*** Opening DATA FOR ANALYSIS ***
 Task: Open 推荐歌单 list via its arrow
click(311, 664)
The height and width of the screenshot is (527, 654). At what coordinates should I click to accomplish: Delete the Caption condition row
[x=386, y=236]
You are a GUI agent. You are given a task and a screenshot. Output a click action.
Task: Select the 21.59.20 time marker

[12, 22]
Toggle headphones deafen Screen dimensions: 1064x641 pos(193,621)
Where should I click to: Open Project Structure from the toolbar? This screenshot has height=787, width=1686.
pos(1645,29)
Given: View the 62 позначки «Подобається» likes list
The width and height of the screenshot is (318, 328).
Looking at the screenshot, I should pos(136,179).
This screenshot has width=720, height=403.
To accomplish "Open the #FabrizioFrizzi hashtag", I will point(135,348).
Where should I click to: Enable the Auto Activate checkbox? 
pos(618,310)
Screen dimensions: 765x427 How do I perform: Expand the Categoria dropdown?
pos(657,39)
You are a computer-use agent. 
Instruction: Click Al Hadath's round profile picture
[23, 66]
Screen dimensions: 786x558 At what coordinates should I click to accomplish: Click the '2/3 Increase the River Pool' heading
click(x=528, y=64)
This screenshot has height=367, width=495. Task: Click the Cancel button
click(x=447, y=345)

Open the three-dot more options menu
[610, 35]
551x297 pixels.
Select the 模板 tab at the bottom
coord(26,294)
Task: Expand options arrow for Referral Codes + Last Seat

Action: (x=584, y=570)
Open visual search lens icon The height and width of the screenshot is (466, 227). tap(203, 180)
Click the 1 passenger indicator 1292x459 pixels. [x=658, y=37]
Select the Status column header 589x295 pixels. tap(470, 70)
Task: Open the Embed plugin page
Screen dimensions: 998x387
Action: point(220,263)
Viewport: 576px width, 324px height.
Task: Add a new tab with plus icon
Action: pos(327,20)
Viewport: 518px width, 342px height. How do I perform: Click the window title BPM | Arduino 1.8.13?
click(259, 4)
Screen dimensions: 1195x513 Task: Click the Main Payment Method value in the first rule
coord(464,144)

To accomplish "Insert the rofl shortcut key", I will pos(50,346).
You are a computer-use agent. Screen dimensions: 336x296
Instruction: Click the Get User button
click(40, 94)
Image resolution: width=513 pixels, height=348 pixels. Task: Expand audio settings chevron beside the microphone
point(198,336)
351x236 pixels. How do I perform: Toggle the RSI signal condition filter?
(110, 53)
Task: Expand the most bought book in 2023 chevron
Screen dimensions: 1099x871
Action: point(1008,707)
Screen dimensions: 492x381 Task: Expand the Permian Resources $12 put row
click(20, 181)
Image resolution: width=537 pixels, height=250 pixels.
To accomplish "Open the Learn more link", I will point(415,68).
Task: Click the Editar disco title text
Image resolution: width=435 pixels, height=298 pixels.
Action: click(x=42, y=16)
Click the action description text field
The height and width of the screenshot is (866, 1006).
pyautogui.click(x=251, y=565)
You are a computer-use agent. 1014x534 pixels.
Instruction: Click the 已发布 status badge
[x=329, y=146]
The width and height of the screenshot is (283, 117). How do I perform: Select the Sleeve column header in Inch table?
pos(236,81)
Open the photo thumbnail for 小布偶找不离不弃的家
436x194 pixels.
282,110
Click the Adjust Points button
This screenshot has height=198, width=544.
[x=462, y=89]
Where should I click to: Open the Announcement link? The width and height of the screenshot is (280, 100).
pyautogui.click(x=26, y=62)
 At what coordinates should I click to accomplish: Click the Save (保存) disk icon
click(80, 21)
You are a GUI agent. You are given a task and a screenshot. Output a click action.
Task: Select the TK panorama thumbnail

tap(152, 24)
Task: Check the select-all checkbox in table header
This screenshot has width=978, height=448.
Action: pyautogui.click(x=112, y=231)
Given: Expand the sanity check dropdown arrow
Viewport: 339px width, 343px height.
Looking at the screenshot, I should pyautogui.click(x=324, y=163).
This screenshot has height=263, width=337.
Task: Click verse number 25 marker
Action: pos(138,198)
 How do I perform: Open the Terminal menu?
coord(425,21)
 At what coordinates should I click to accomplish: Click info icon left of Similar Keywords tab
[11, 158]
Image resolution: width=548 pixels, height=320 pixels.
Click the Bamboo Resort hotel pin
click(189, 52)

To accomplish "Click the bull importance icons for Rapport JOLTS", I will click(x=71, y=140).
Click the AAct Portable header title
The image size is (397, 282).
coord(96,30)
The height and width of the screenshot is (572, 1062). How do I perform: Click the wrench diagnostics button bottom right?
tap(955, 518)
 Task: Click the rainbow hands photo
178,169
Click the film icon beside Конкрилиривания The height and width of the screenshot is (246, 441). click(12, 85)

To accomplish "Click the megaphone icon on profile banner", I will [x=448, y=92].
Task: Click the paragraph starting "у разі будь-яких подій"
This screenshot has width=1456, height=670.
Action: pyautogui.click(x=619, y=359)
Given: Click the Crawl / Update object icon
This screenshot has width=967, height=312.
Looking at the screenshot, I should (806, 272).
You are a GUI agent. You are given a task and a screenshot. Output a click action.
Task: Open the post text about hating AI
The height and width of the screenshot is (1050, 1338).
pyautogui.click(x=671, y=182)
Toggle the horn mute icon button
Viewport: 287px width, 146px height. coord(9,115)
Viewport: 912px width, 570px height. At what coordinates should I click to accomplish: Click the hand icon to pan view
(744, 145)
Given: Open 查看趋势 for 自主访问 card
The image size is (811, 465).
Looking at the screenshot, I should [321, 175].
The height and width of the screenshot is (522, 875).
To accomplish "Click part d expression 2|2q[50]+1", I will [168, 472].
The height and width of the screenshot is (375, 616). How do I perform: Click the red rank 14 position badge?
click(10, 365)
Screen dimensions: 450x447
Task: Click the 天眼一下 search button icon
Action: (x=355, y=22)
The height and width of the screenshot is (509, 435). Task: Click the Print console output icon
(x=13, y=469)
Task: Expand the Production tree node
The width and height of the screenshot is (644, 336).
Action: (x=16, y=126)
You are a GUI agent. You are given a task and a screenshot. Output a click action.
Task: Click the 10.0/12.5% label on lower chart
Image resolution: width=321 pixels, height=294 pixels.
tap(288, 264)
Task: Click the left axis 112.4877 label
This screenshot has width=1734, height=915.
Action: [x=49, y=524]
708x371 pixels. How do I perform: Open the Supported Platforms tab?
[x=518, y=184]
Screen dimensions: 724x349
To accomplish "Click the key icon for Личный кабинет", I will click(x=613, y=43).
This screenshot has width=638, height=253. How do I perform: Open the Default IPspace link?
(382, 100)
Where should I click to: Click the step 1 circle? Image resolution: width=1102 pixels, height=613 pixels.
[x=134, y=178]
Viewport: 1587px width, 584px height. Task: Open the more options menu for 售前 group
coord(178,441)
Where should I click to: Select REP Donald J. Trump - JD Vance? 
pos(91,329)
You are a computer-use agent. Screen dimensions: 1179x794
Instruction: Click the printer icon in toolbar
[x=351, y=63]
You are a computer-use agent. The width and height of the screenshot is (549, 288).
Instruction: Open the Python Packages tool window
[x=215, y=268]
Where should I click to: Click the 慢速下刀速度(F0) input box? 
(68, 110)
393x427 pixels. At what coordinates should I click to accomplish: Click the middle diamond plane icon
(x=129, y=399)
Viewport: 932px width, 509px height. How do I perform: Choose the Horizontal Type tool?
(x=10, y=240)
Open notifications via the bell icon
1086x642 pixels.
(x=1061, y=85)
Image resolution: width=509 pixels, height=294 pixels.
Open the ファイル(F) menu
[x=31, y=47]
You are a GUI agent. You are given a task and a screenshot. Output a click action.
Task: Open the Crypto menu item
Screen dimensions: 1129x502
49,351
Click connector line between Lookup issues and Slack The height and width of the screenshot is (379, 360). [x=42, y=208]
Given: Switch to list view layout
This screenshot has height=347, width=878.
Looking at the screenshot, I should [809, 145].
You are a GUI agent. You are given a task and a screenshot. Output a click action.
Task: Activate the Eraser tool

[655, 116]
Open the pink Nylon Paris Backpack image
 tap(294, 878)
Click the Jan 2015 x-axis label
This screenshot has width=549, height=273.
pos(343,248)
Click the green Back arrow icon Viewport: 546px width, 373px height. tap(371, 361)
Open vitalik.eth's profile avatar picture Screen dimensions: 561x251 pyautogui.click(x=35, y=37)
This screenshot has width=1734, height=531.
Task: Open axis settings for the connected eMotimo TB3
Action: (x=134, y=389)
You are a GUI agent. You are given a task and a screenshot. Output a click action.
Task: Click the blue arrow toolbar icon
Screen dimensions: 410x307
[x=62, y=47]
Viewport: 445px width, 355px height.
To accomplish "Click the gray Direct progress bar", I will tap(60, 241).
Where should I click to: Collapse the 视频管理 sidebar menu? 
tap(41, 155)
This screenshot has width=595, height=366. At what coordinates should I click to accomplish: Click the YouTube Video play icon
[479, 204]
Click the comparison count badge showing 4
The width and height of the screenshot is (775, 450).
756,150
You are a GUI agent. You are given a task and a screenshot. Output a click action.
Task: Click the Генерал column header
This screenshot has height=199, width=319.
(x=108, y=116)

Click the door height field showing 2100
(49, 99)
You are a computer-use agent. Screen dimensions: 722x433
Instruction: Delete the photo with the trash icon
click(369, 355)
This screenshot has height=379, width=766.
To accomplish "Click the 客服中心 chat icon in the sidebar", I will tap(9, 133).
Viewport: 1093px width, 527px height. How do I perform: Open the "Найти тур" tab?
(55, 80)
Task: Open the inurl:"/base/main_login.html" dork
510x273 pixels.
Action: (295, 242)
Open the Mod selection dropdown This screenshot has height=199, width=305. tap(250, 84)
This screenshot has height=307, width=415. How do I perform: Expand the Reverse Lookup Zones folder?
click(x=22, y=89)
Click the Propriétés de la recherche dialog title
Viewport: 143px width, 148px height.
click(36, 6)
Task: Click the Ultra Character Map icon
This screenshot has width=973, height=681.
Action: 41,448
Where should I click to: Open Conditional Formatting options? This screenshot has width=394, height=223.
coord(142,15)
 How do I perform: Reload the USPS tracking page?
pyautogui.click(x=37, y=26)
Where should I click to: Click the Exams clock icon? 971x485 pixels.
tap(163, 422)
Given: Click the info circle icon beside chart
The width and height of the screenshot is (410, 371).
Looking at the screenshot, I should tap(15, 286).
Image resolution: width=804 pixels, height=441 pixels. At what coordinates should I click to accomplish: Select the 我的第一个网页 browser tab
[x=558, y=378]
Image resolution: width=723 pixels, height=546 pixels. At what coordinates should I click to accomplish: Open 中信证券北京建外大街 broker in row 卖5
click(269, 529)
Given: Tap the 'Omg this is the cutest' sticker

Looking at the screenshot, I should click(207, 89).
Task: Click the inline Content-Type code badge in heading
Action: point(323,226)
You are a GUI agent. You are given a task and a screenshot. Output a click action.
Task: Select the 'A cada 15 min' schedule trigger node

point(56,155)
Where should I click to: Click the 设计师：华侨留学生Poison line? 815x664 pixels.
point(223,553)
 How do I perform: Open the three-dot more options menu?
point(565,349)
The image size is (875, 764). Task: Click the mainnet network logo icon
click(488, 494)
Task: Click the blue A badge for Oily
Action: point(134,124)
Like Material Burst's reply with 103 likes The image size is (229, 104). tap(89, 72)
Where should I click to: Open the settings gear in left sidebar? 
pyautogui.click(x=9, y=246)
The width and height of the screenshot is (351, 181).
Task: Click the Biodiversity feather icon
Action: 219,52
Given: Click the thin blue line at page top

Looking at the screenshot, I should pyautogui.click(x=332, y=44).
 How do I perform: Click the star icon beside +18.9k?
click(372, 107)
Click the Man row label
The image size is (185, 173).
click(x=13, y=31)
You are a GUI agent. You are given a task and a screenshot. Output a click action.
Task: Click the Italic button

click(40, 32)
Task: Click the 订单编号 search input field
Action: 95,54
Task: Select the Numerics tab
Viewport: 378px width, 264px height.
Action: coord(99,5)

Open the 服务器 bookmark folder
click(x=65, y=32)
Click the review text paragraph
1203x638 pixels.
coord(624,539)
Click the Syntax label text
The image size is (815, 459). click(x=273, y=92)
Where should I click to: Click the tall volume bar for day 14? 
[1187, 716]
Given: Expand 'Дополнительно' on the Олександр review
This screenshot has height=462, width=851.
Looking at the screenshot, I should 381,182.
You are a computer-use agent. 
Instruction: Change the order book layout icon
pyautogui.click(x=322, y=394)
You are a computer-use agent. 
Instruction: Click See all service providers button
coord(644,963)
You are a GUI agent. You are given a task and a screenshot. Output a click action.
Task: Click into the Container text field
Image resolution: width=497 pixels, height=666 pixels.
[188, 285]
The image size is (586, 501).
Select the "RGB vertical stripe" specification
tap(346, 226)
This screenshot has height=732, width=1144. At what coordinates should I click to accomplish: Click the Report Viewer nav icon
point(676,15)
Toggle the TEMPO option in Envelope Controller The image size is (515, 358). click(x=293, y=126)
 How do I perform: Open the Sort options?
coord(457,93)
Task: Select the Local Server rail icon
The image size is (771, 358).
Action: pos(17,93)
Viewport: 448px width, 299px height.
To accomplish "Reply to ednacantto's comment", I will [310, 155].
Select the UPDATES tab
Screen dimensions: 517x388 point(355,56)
*** Closing DATA FOR ANALYSIS ***
• _YOUR TASK_: In the entries above, the lines between the one holding "Open the 服务器 bookmark folder" and the one holding "Given: Expand 'Дополнительно'", inclusive, are to be printed exactly as written, and those alone.

• _EXERCISE RESPONSE_:
Open the 服务器 bookmark folder
click(x=65, y=32)
Click the review text paragraph
1203x638 pixels.
coord(624,539)
Click the Syntax label text
The image size is (815, 459). click(x=273, y=92)
Where should I click to: Click the tall volume bar for day 14? 
[1187, 716]
Given: Expand 'Дополнительно' on the Олександр review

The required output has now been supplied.